シャーロック•ホームズの凱旋
森見登美彦
2024年の年越しブックの予定だった本。
「予定だった」のはその前に読んでいた本に思った以上に時間がかかってしまったからです。
シャーロック•ホームズの凱旋は語り手のジョン•H•ワトソンとシャーロック•ホームズ、モリアーティ教授をトリックスターに入れ子型構造で作者(コナンドイル、もしかしたら森見登美彦さん自身も?)を描いた小説でした。
同じ物書きだからこそ現実世界のシャーロック•ホームズの生みの親が抱えた葛藤に共感するところがあるのでしょうか。

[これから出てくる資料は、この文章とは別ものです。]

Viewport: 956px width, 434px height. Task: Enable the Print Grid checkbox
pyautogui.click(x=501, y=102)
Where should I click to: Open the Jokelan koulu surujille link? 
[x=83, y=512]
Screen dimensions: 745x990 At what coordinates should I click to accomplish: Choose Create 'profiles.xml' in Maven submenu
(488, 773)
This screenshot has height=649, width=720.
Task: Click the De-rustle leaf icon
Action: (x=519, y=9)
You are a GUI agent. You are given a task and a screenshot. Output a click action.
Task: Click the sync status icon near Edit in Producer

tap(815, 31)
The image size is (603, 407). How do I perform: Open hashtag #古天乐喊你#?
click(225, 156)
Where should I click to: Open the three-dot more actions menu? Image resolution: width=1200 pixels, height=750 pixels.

自らが創りだした世界と登場人物達を終わりにしたいほどの苦しみや憎しみと、生み出したもの達への愛着が、一方では現実のロンドンと影のロンドンの破壊へ、もう一方では影のロンドンの影であるヴィクトリア朝京都(の物語)でキャラクター達が生き続けるストーリーになったのかな、と。
「ホームズさんにはワトソン先生が必要なんです」
ハドソン夫人は言った。「ワトソンなくしてホームズなし、です」
P. 363
ハドソン夫人の言葉は登場人物には作者が必要である事とホームズの帰る場所はワトソンがいるヴィクトリア朝京都である事のダブルミーニングのように感じる。唯一ハドソン夫人がホームズ側なのはベーカー街221Bの家主さんだからか。そうすると京都のワトソンが「ただいま」を言う相手メアリーが影のロンドンにいないのも、その彼女も物語の書き手側だったのも示唆的だと思います。
「シャーロック•ホームズの凱旋」は物語を生み出す作家の苦悩を背景にキャラクターを作者に返しながら同時に創造主からも逃す内容で面白かったです。三が日は良い読書ができました。